Source text:
I trained the model first using a learning rate of 0.001, which I picked up from the blog post CIFAR-10 Image Classification in Tensorflow by Park Chansung. The training code is just 5-6 lines of code that is very familiar to Keras developers - declare the model, compile the model with loss function and optimizer, then train it for a fixed number of epochs (10), and finally evaluate it against the held out test dataset.

model = LeNetModel()
model.build(input_shape=(None, 32, 32, 3))

learning_rate = 0.001
optimizer = tf.keras.optimizers.SGD(learning_rate=learning_rate)
loss_fn = tf.keras.losses.CategoricalCrossentropy()

model.compile(loss=loss_fn, optimizer=optimizer, metrics=["accuracy"])
model.fit(train_dataset, epochs=10, validation_data=val_dataset)
model.evaluate(test_dataset)

The output of this run is shown below. The first block is the output from the training run (model.fit()), and the last line is the output of the model.evaluate() call. As you can see, while the final accuracy values are not stellar, it is steadily increasing, so presumably we can expect good results given enough epochs of training. Also, the objective of this run was to create a baseline against which we will measure training runs with learning rates that we infer from our LR finder, described below.

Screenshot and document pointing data
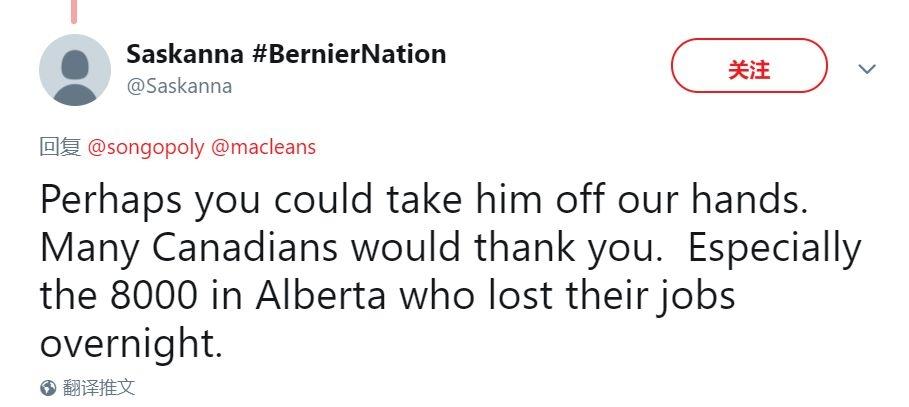Open the @songopoly mention link

click(146, 147)
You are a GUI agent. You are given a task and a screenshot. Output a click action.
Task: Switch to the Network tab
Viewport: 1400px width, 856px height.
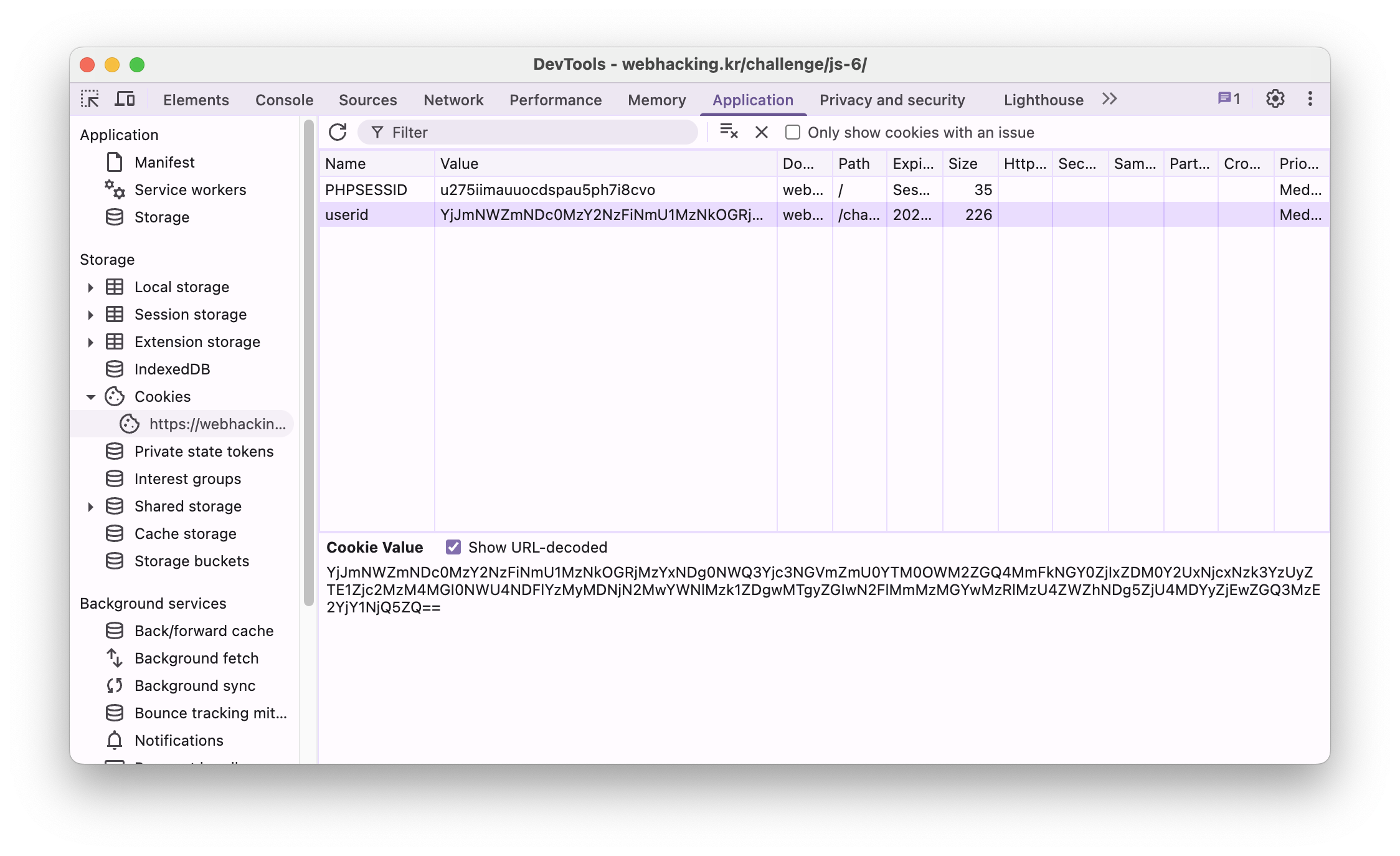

Work to do:
1. In the learning-rate passage, for how many epochs was the model trained?
2. Please rewrite everything in the rows from the line containing "You are a GUI" down to the end of the rows, changing "Network" to "Console" and keeping all else the same. Leave the pictures out.
The learning-rate passage and the rows have no connection to each other.

Responses:
1. 10 epochs.

2.
You are a GUI agent. You are given a task and a screenshot. Output a click action.
Task: Switch to the Console tab
Viewport: 1400px width, 856px height.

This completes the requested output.